Former movie theater in Hollywood, Los Angeles

Hollywood's Fox Theater, formerly Iris Theatre, was a historic movie theater located at 6508 W. Hollywood Boulevard in Hollywood, California.

== History ==
The theater that would become Fox Theater opened as Iris Theatre in 1918, after that theater relocated from 6415 to 6508 Hollywood Boulevard. The new theater, built in the Romanesque style by Frank Meline for P. Tabor, sat 1000 and was the second movie theater on Hollywood Blvd.

In 1934, Iris Theatre was redesigned in the Art Deco style by S. Charles Lee. It was remodeled again in 1955, and also was upgraded to show Cinemascope, 3D, VistaVision, and stereophonic sound. Fox Theaters took over in 1965, after which they renamed the theater Fox Theater, and in 1969 they remodeled the building once again.

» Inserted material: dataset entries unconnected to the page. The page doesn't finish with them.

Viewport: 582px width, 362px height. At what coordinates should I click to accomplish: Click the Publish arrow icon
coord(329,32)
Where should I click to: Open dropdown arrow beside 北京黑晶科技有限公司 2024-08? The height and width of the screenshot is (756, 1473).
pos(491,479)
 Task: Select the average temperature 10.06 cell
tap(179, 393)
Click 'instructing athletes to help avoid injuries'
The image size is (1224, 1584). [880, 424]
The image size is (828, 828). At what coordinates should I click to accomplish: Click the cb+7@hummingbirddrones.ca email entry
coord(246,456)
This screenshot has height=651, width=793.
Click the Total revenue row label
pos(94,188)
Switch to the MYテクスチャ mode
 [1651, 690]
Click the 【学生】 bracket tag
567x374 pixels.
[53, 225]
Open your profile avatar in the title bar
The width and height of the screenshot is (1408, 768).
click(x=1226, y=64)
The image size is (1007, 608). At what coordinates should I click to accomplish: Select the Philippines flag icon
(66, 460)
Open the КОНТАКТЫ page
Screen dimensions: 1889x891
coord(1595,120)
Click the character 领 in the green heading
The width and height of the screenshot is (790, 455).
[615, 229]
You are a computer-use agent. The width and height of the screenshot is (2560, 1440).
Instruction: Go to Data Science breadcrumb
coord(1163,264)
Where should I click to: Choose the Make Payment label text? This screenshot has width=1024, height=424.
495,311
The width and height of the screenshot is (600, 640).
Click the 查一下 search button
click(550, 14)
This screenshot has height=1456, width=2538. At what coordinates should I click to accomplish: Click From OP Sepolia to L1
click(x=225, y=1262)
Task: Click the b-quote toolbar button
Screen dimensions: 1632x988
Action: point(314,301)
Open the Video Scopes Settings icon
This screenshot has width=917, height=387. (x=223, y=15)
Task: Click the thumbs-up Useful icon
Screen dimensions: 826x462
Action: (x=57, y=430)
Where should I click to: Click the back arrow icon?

In the 1950s, Carol Burnett worked as an usher in this theater after being fired from Hollywood Pacific Theater across the street. In 1960, when the Hollywood Walk of Fame was unveiled, Psycho was playing in this theater, and as a tribute Alfred Hitchcock's star was placed outside.

In 1985, the Hollywood Boulevard Commercial and Entertainment District was added to the National Register of Historic Places, and while this theater was not listed as a contributing or non-contributing property, "Iris" was mentioned as one of the theaters that "created an aura of fantasy for the population of the area — and satisfied the tourists in search of "Hollywood" as well".

Last operated by Mann Theatres, Fox Theater closed in 1994 due to damage from the Northridge earthquake. In 2009, the theater was converted into a lounge/club named Playhouse Hollywood, which itself closed in 2020 due to the COVID-19 pandemic.